This flu season has been particularly brutal, particularly among the young. According to the Centers for Disease Prevention, at least 53 children have died from the flu so far, and more losses are expected before the season ends. The Acting Director of the CDC, Dr. Anne Schuchat, has called the flu one of the biggest health threats currently faced in the US and says that “hospitalizations are now the highest we’ve seen.” Every state has shown widespread flu outbreaks with the exceptions of Oregon and Hawaii.
There is basically only one option for medically treating the flu once it has been diagnosed. It’s called Tamiflu and it’s taken in either a liquid or a capsule form. The drug, an antiviral, should be taken within 48 hours of the onset of flu symptoms and is said to reduce the duration of the flu by about 12 hours.
Some families, however, are wondering if those 12 hours are costing their children their lives.
According to CBS News, a family in Indiana is blaming Tamiflu for the suicide of their 16-year-old son. Described as a happy teen, Charlie Harp “experienced an abrupt change in personality” before taking his own life after starting Tamiflu. As the family searched for answers and tried to determine what might have changed for him so quickly, they zeroed in on his flu medication. “We were just thinking the whole way here, ‘What’s different? He’s been the same, what’s going on?’ Then it clicked that he just started new medicine,” says Harp’s uncle.

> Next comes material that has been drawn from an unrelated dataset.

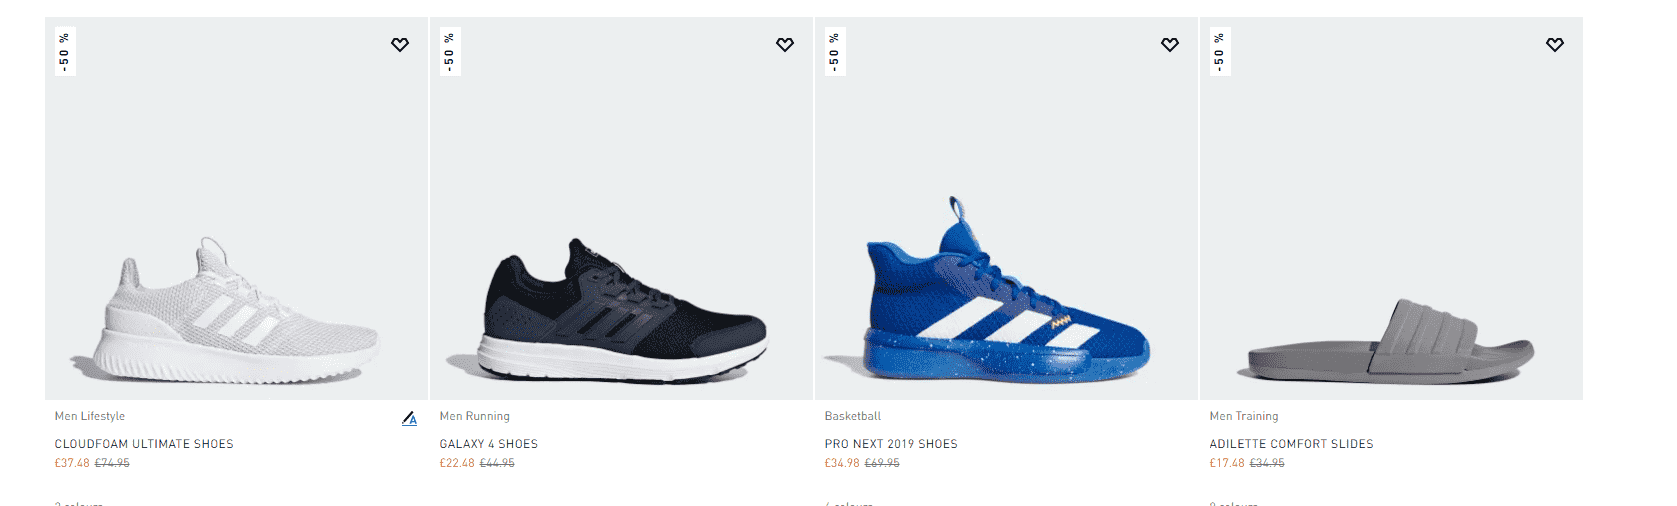Click -50% discount badge on Galaxy 4 Shoes

click(x=450, y=52)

Charlie Harp is not the only child who may have experienced severe psychological side effects while taking Tamiflu. A North Texas family saw their six-year-old daughter endure hallucinations and attempt to run away from her school while on the medication. Her mother would eventually catch her just seconds before attempting to jump out of her bedroom window on the second floor of the family’s house.
Genentech, the maker of Tamiflu, has refused to comment on Charlie Harp’s death and the Tamiflu website seems to show that the manufacturer stands behind the safety and efficacy of its product. However, a statement issued by the company does not appear to refute or deny the allegations against it, either. “Neuropsychiatric events have been reported during administration of Tamiflu in patients with influenza, especially in children and adolescents,” the statement reads. “These events are also experienced by patients with influenza without Tamiflu administration.”
For its part, an investigation conducted by the FDA indicated that there was not enough evidence to prove a link between Tamiflu and enhanced childhood or adolescent suicide risks. Still, the agency recommends monitoring young people taking Tamiflu for “unusual behavior.”